== TEXT EXTRACT

Telstra a foreign policy weapon

Free market forces are shot down as the Morrison government hands Telstra $1.6 billion to buy regional telco Digicel Pacific. Another salvo in the brave new world of AUKUS, and more corporate welfare, this time for a public company whose shares slumped by one-third during the bull market, while raking in billions in NBN money.

2 November 2020 | Kim Wingerei, MW Media

It’s corporate welfare on steroids. Another bizarre intervention in what Scott Morrison and Josh Frydenberg like to call free markets. Yet, according to some analysts, Telstra’s CEO Andrew Penn has done “the deal of the decade” to buy Digicel Pacific, an Oceania region telecommunications company; with more than a little help from his friends in the Australian government.

Digicel’s owner, Irish billionaire Denis O’Brien, put the business up for sale to reduce his sizeable debt. To combat the threat of Chinese expansion in the Pacific region, the Australian Government decided to step in to protect our “strategic interests” and asked Telstra to buy it.

The Government (and US president Joe Biden) wanted to make sure that such a vital asset did not get into the hands of the Chinese. The fear was that it could allow the Chinese to use the telecommunications infrastructure to spy in Fiji, PNG, Nauru, Samoa, Tonga and Vanuatu where Digicel has its operations.

They were so afraid that they forked up $960 million in export finance to help Telstra fund the deal, and threw in another $810 million in non-voting equity; effectively taking the brunt of the financial risk of the deal away from Telstra.

All Telstra had to do was put up $360 million in equity. The way the deal is structured, it will get that back in (guaranteed) dividends in less than six years.

Looks like a great deal for Andy Penn’s Telstra and its long suffering shareholders. Denis O’Brien should be happy, too, with the Australian Government helping him to pay off $2.1 billion, roughly half his debt.

As for Australian taxpayers, who cares? Same goes for the rest of the Australian telecommunications industry, who cares? Or is SingTel Optus already angling for government help to fund some bold acquisitions of their own to protect Australia’s strategic interests? After all, the Chinese Belt and Road initiative has tentacles all over Asia.

====
== DATASET EXTRACT

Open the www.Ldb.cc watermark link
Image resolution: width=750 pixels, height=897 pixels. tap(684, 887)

====
== DATASET EXTRACT

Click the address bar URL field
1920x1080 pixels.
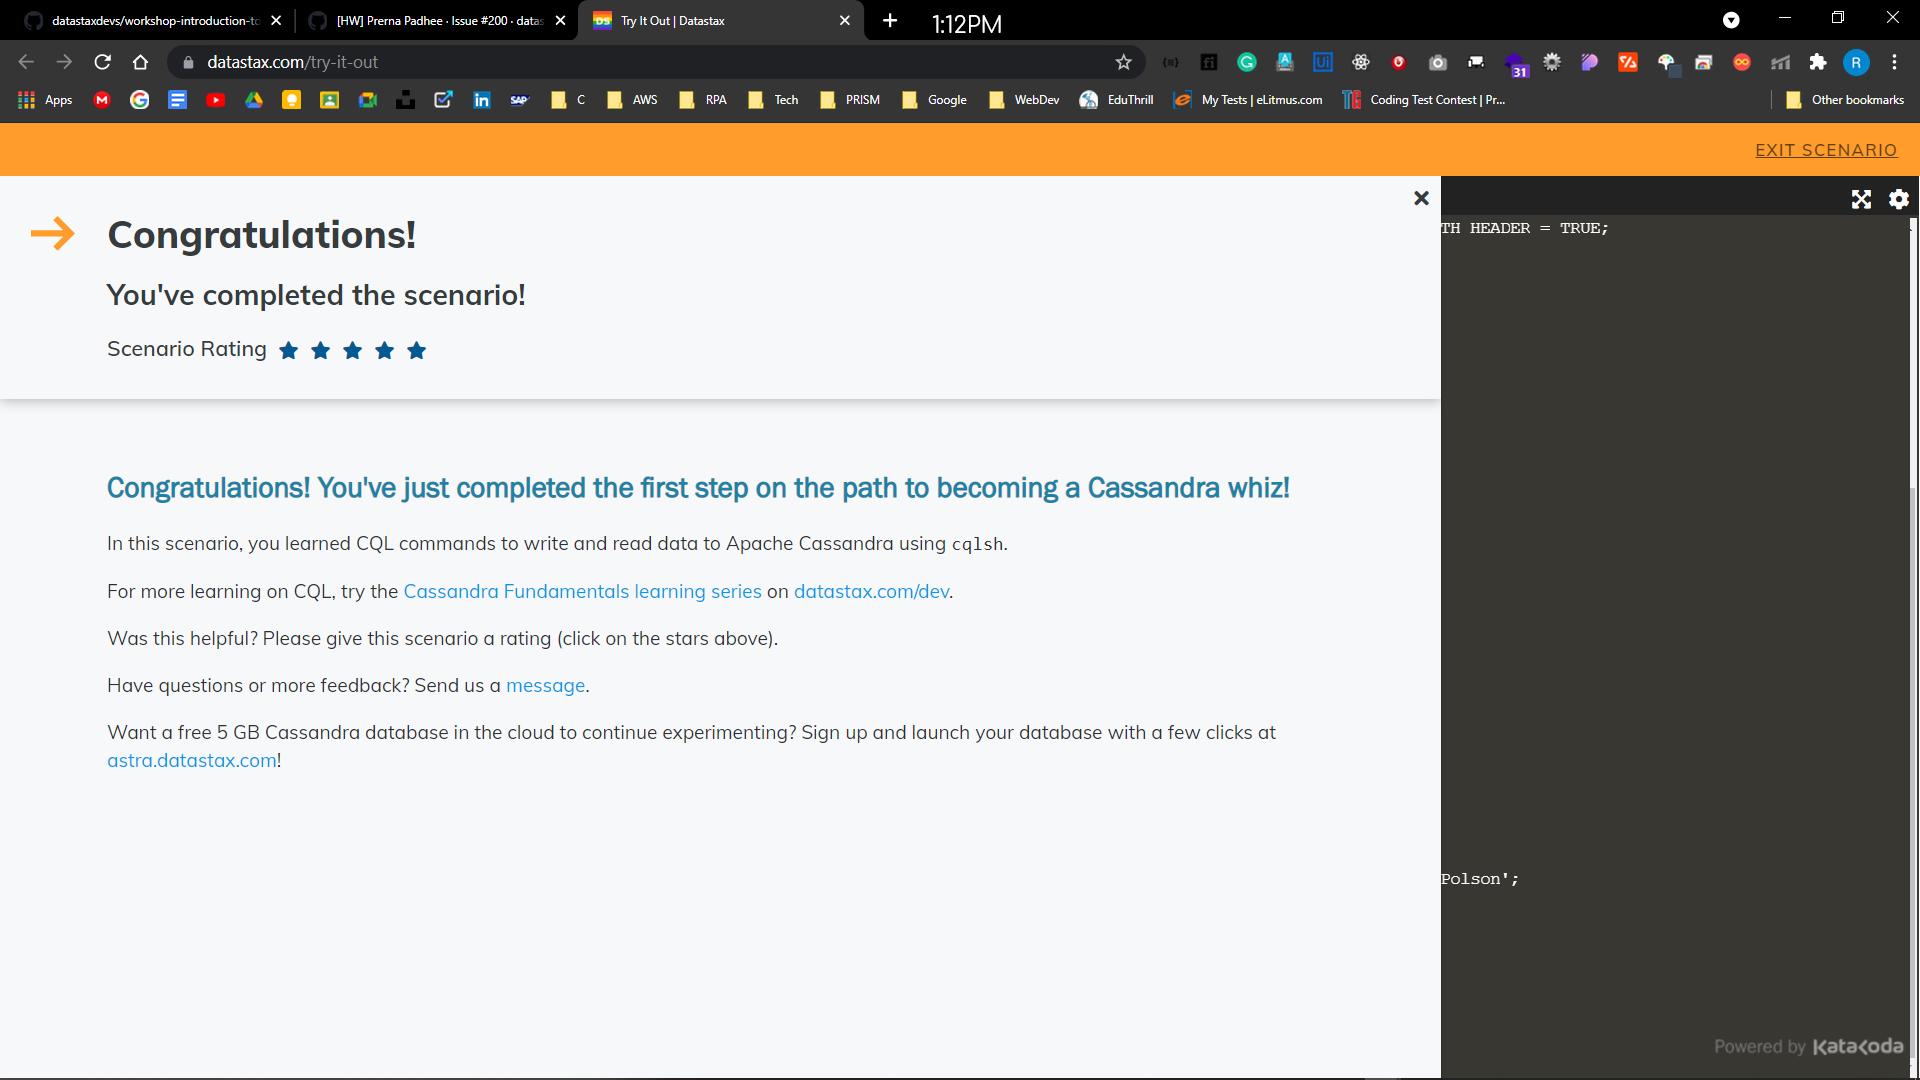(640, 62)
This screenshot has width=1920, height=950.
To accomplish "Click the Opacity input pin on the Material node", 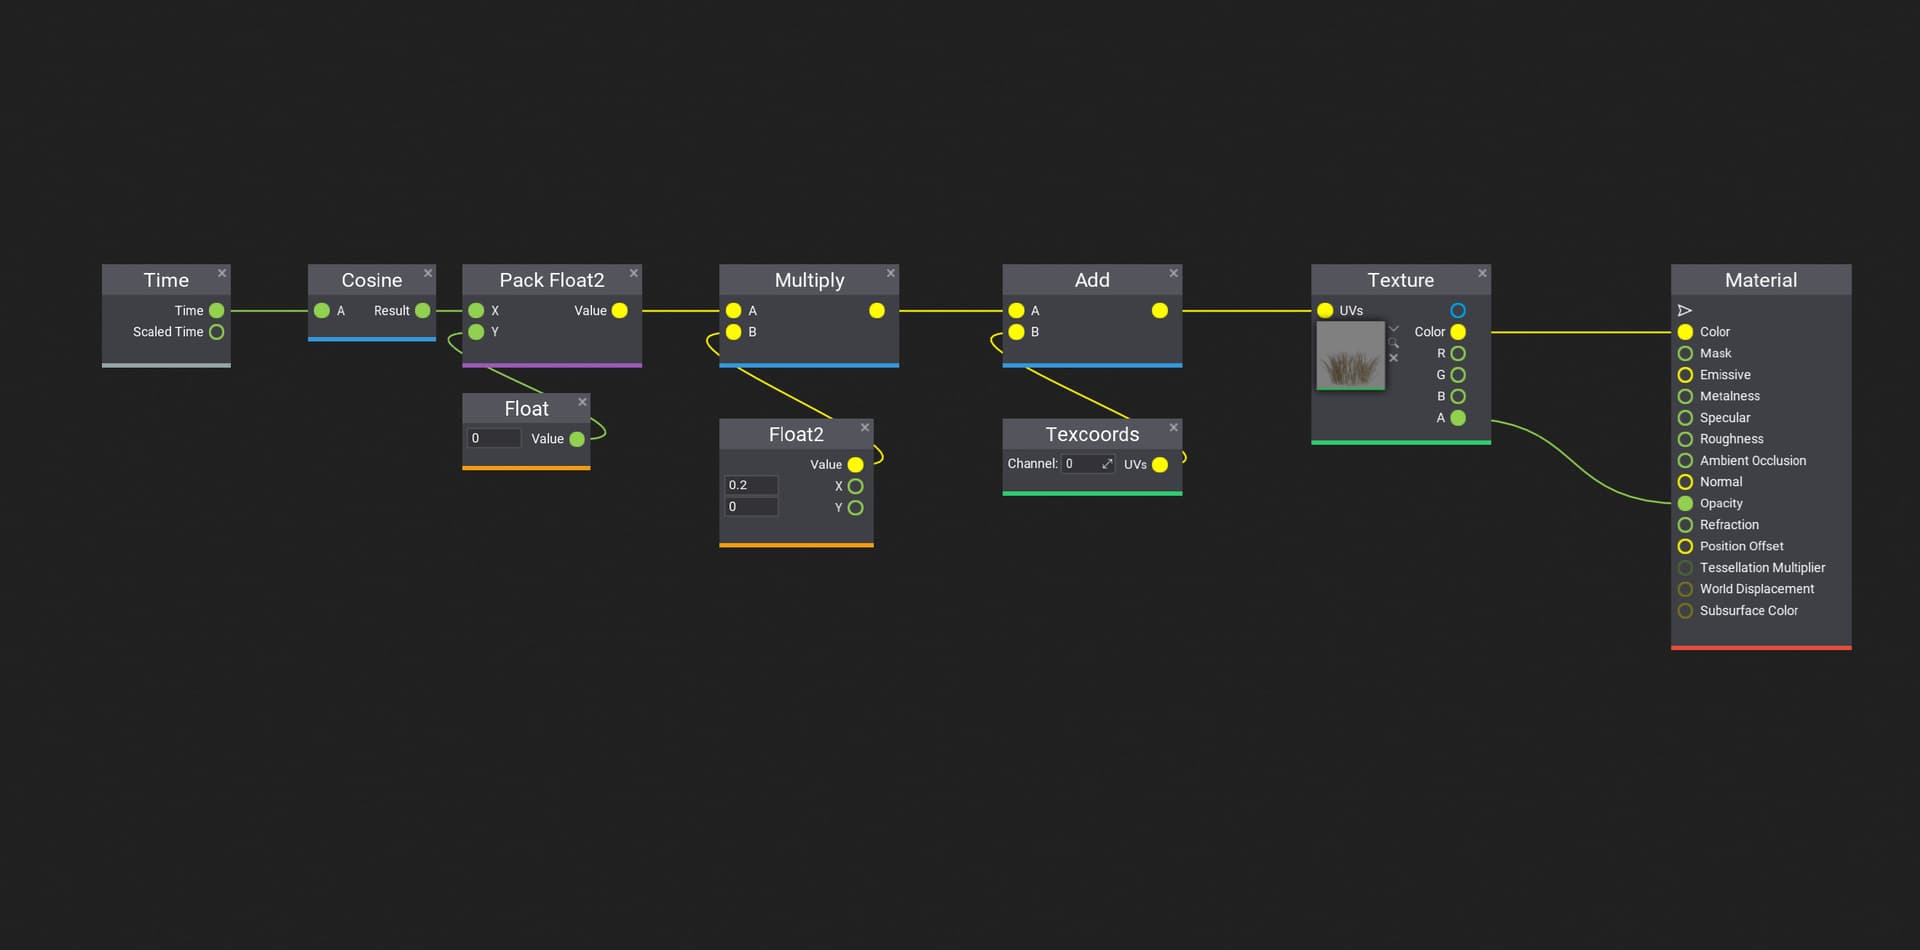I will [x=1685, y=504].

====

EXERCISE TASK 1 >>
List every place the Telstra article names as somewhere Digicel has operations.
EXERCISE TASK 2 >>
According to the Telstra article, how much export finance did the government provide to help Telstra fund the purchase?
EXERCISE TASK 3 >>
Resume the article on Telstra's purchase of Digicel Pacific with a paragraph that follows on from its final sentence.

FINAL ANSWER 1 >>
Fiji, PNG, Nauru, Samoa, Tonga and Vanuatu

FINAL ANSWER 2 >>
$960 million.

FINAL ANSWER 3 >>
A win is a win for Telstra

After presiding over what was once one of Australia’s ten largest companies for six years, Penn badly needed a win. As did his long suffering shareholders.

Penn was announced as the new CEO of Telstra in February 2015 when the Telstra share price was on a high of $6.00. It’s been mostly downhill since, with a low of $2.40 in mid 2018. It’s currently hovering around $3.80.

That’s a loss of 36% in market value during a period when the ASX All Ordinaries Index rose by 34%.

By contrast, Penn’s predecessor, David Thodey, saw the share price double during his tenure. Granted, he took over from Sol Trujillo, who single-handedly managed to get customers, shareholders and the Government offside during his tumultuous reign.

Thodey steadied the ship, improved customer service, recovered shareholder faith and repaired the company’s fractured relationship with Canberra. With then CFO John Stanhope, he lead the negotiations with the Rudd Government over the establishment of NBNCo.

The Government needed Telstra to relinquish control over the old copper network so NBNCo could use it. And what a deal it was, up to $98 billion comes Telstra’s way over 55 years. The original deal was made in 2011, then renegotiated by the Abbott Government in 2014, at roughly the same value.

Not bad for decades old infrastructure that would eventually have to be replaced anyway. And Andrew Penn has had the benefit of this largesse throughout his time at Telstra; largesse that the company nevertheless ignores in its latest lamentations to shareholders:

The reality is that Telstra has lost over $6 billion in the last decade or so, predominantly from the impact of the NBN, but also loss of voice revenues, sms revenues, global roaming and other pressures, and this has had an inevitable impact on earnings, dividends and our share price.

Chairman John Mullen at Telstra AGM, October 2021

That’s corporate PR speak for “things have not been going well, but it’s not really our fault”.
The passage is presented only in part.